The sharp increase is recorded in a new joint survey released Wednesday by the Afghan Ministry of Counter Narcotics and U.N. Office on Drugs and Crime (UNODC).
The production in 2016 stood at 4,800 metric tons in Afghanistan, the world's top cultivator of the poppy from which opium and heroin are produced.
The new survey noted the rise in production is mainly an outcome of an increase in the area under poppy cultivation, while an increase in opium yield per hectare also contributed.
"The area under opium poppy cultivation also increased to a record 328,000 hectares (ha) in 2017, up 63 percent compared with 201,000 hectares in 2016," according to the survey.
The largest increase of yields, it said, occurred in the southern Afghan region where the average yield grew by 19 percent and the northeastern region, with a 14 percent rise.
The Afghanistan director of UNODC, Mark Colhoun, called for an effective crackdown on revenue from the drug business among the steps needed to tackle the problem.
"More attention needs to be paid to preventing illicit financial flows, identifying drug-money laundering, and enabling effective prosecution and confiscation of assets. This needs to be done in conjunction with other international experts and actors, as much of the illicit funds derived from drug trafficking are not located in Afghanistan but are located in banks outside of the country," Colhoun said.
The U.S. military estimates more than 60 percent of the funding for Taliban insurgent activities comes from the illegal narcotics production.
The United States has invested more than $8 billion in Afghanistan since 2002 to counter the illegal drugs, but the production levels continue to soar to record levels.
"Increased insurgency and funding to terrorist groups is likely within Afghanistan, while more high quality, low cost heroin will reach consumer markets across the world leading to increased consumption and related harmful consequences," the survey noted.
The number of poppy-free provinces in the war-torn country has also decreased from 13 to 10, it said. The provinces that lost their decade-old poppy-free status are Ghazni, Samangan and Nuristan.
In the largest Afghan province, Helmand, where nine out of 14 districts are controlled or influenced by the Taliban, cultivation increased by 79 percent, accounting for about half of the total increase, the survey said.

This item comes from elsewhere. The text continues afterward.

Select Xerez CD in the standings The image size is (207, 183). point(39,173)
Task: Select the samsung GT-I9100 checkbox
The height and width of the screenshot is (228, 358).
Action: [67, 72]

U.S. Special Inspector General for Afghanistan Reconstruction, John Sopko, while testifying before a congressional hearing earlier this month, blamed security and lack of a U.S. strategy to fight the illicit narcotics.

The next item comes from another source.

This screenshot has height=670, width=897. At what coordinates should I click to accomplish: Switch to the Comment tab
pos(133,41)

"What concerns me is that when General Nicholson ... [testifies] that 60 percent of the funding going to the Taliban terrorists comes from narcotics trafficking and we have no strategy ... we are never going to win in Afghanistan if we don't focus on the whole narcotics problem," Sopko said.
General John Nicholson is the commander of U.S. and international forces in Afghanistan fighting the Taliban insurgency in support of Afghan security forces.